- Task description: Please restate the entries below word for word, leaving out any pictures.
======== Available data
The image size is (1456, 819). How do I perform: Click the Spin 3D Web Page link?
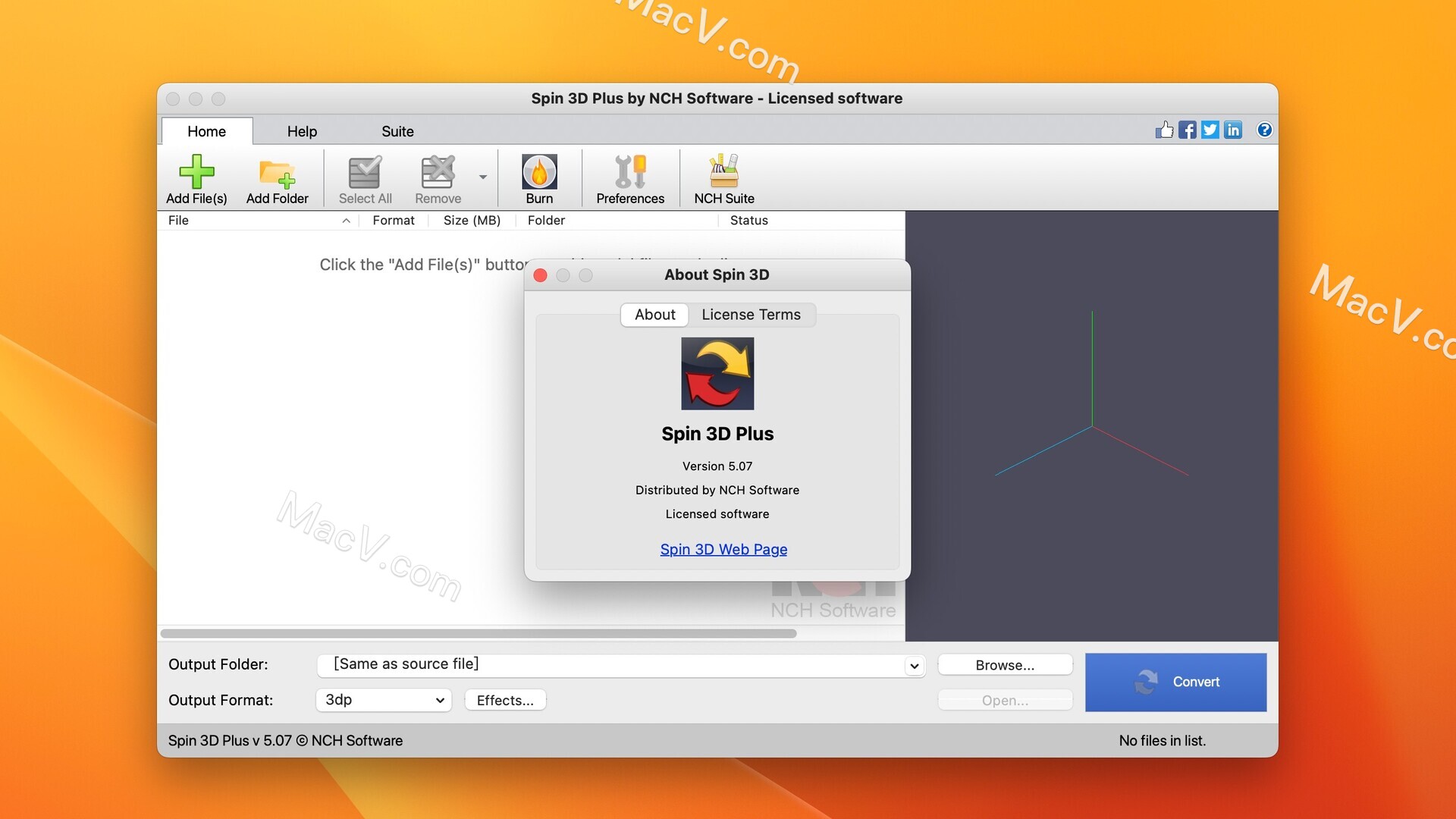(724, 548)
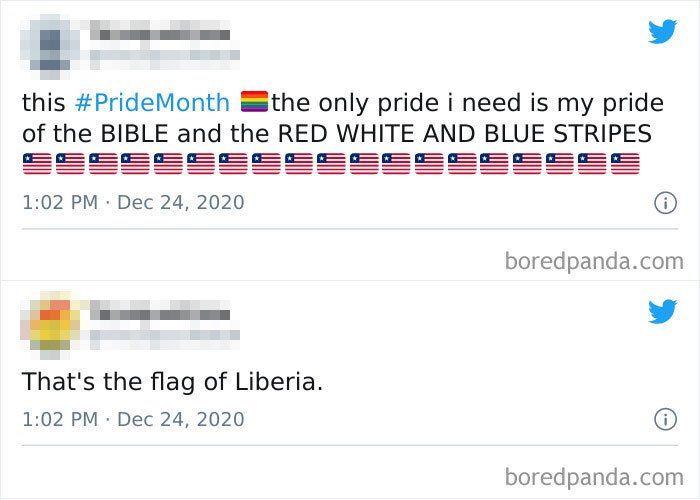This screenshot has height=500, width=700.
Task: Click the Twitter bird icon in the first tweet
Action: 662,33
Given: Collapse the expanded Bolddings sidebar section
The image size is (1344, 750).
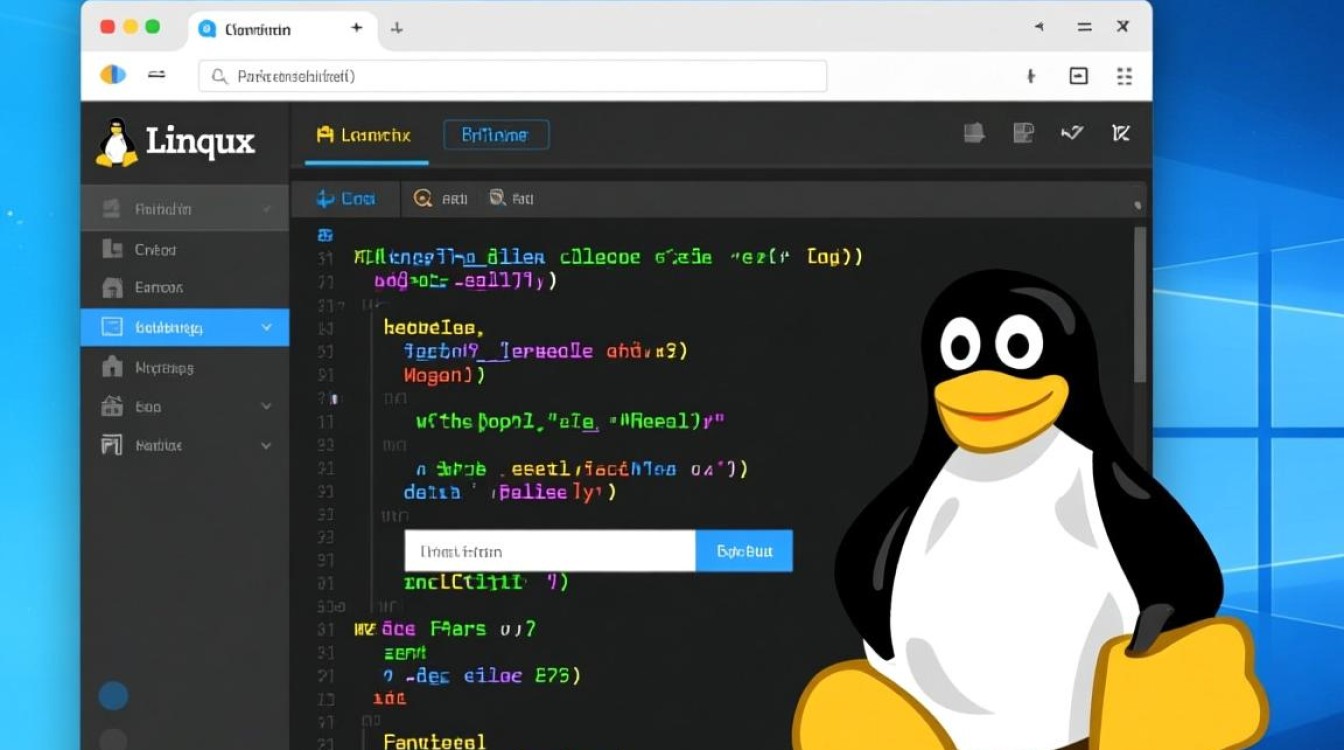Looking at the screenshot, I should click(x=266, y=326).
================
- Task response:
The image size is (1456, 819). How do I perform: Click the Spin 3D Web Page link?
(724, 548)
This screenshot has height=500, width=700.
Task: Click the Twitter bird icon in the first tweet
Action: 662,33
Given: Collapse the expanded Bolddings sidebar section
The image size is (1344, 750).
Looking at the screenshot, I should click(x=266, y=326).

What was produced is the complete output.